January 1, 2012 in Uncategorized

One of my favourite aspects of Asia, is the variety of fruits available there. Ranging from the small longan to the giant jack fruit. Read below to find out more about the fruits I enjoyed on my holiday back to Taiwan.

 

Asian Pears

When walking through the Checkers in Sea Point a few years ago, I came across the Asian pears for the first time in South Africa. This was very exciting for me, I even phoned my mom to make sure she knew. Asians pears are rounded fruits, with a high water content (like watermelon), grainy and crisp-like texture (such as apple). Most yellow-folk eat fruit raw and peeled as they are usually served in between a few dishes and/or at the end of a meal, almost like a palette cleanser. The Asian pear needs to be wrapped carefully because they bruise easily – so you’ll usually find them individually packaged in paper or even better, little styrofoam webbings.

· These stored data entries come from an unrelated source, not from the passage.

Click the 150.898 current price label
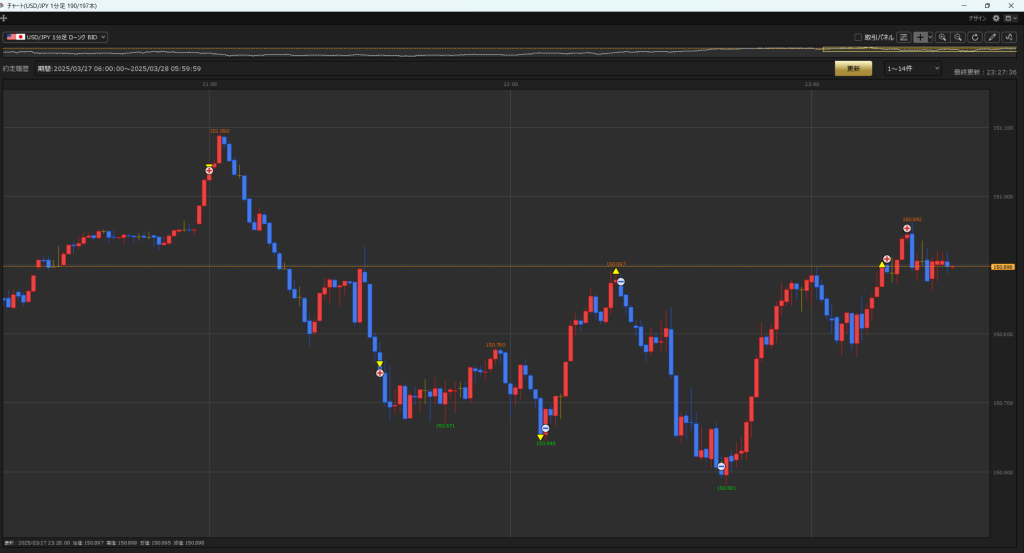 [1003, 267]
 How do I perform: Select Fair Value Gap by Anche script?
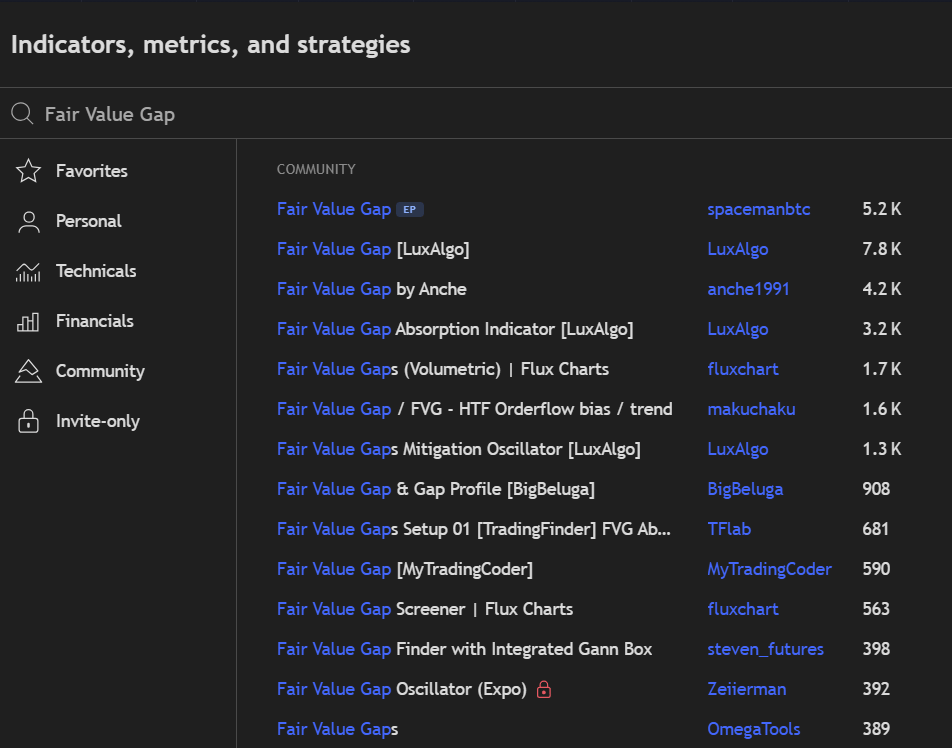(371, 289)
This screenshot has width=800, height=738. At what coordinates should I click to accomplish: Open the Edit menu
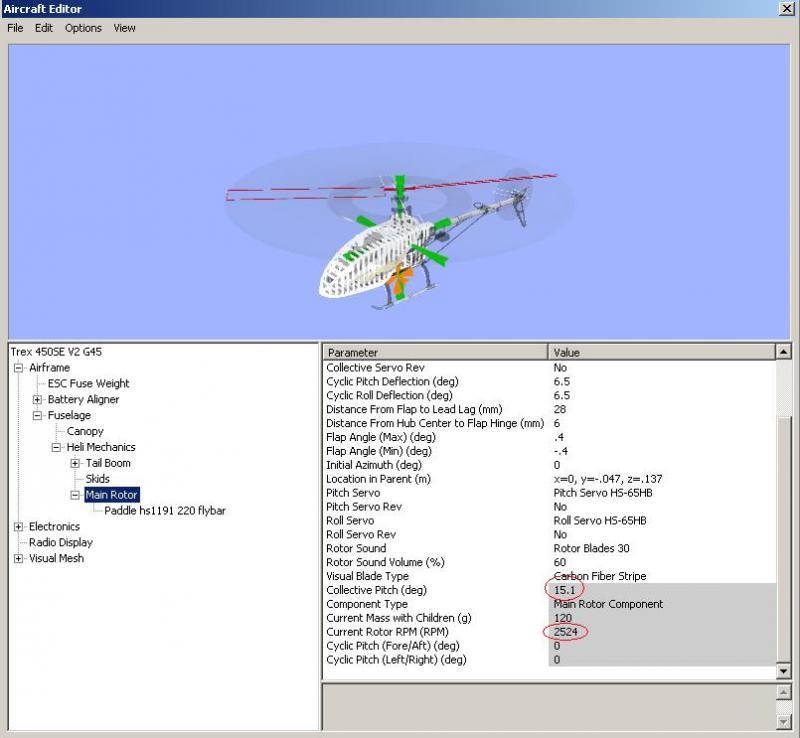tap(44, 28)
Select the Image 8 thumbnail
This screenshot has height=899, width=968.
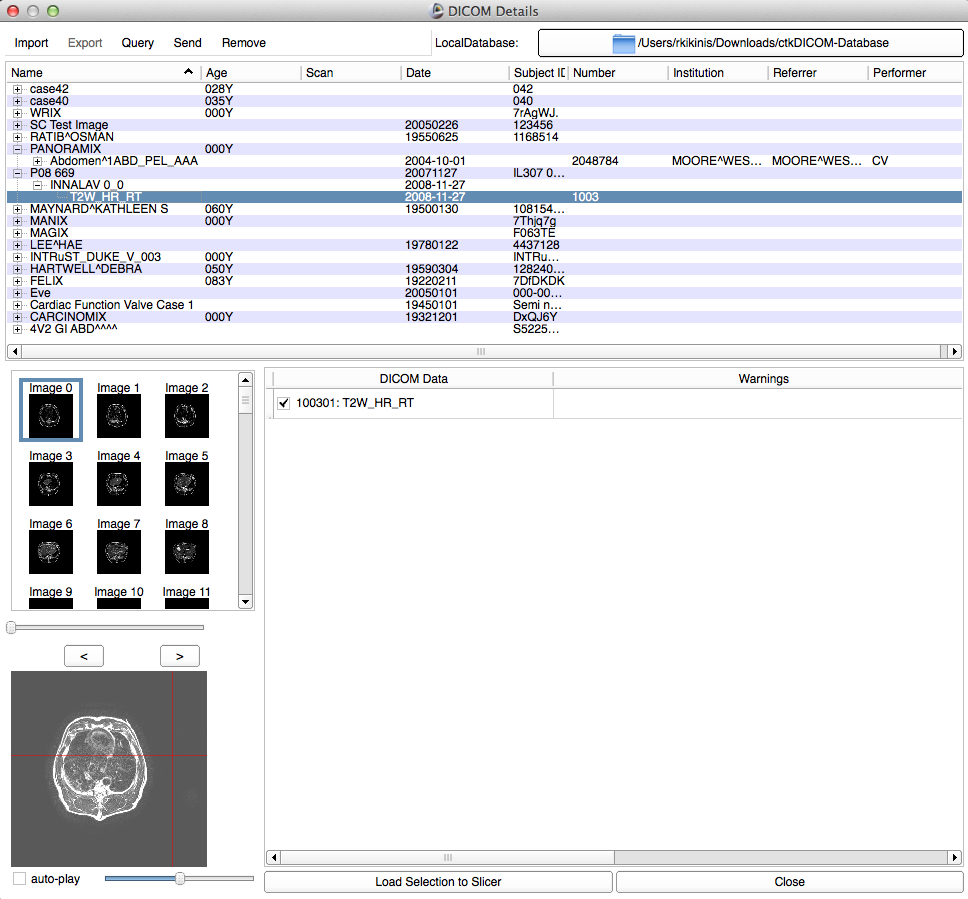187,551
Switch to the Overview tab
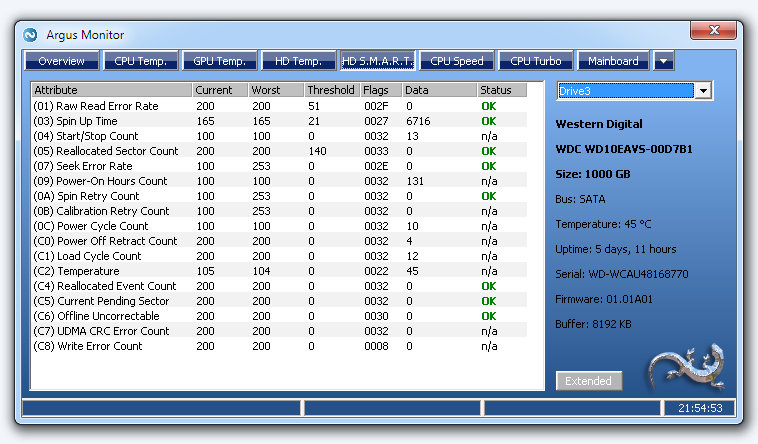The height and width of the screenshot is (444, 758). coord(61,61)
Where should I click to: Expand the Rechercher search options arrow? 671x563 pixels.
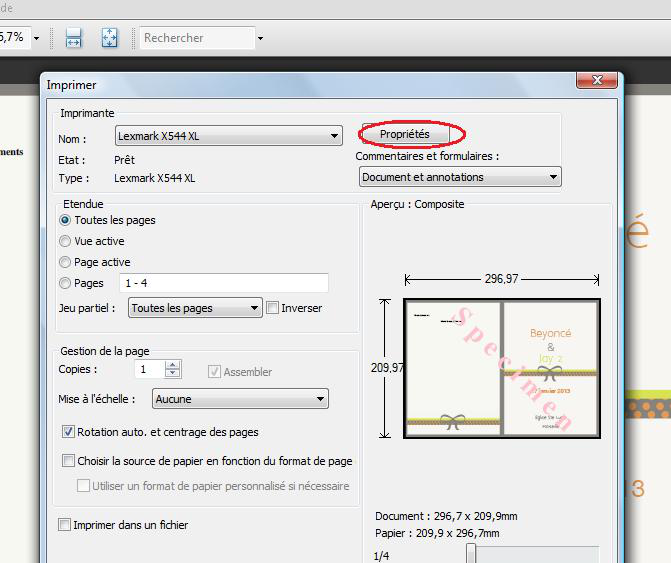point(261,39)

They contain a high amount of vitamin C and fibre, and are hard when ripe. They’re one of the most refreshing fruits I’ve ever had and are easily found in any market in Asia.

Chinese dates / Jujubes

Chinese dates, also known as jujubes, can come in quite a variety, though the ones I had were green Chinese dates.The green ones are the younger form – like chillies and peppers, the colour changes as it ripens and it can be eaten at all stages. They start off green, then changes to red, then after drying they become prune-like purply-red. The texture is like that of a combination of apple and pear, like a small crispy and juicy granny smith apple, but less sour.

Custard Apples

Also known as the bull’s heart or bullock’s heart in the western part of the world, it resembles the knotted braids on Buddha’s head. This fruit grows in a warm and humid climate, which makes sense to why it’s native to the Middle East. The flesh is sweet and juicy with a slight acidic taste and granular texture.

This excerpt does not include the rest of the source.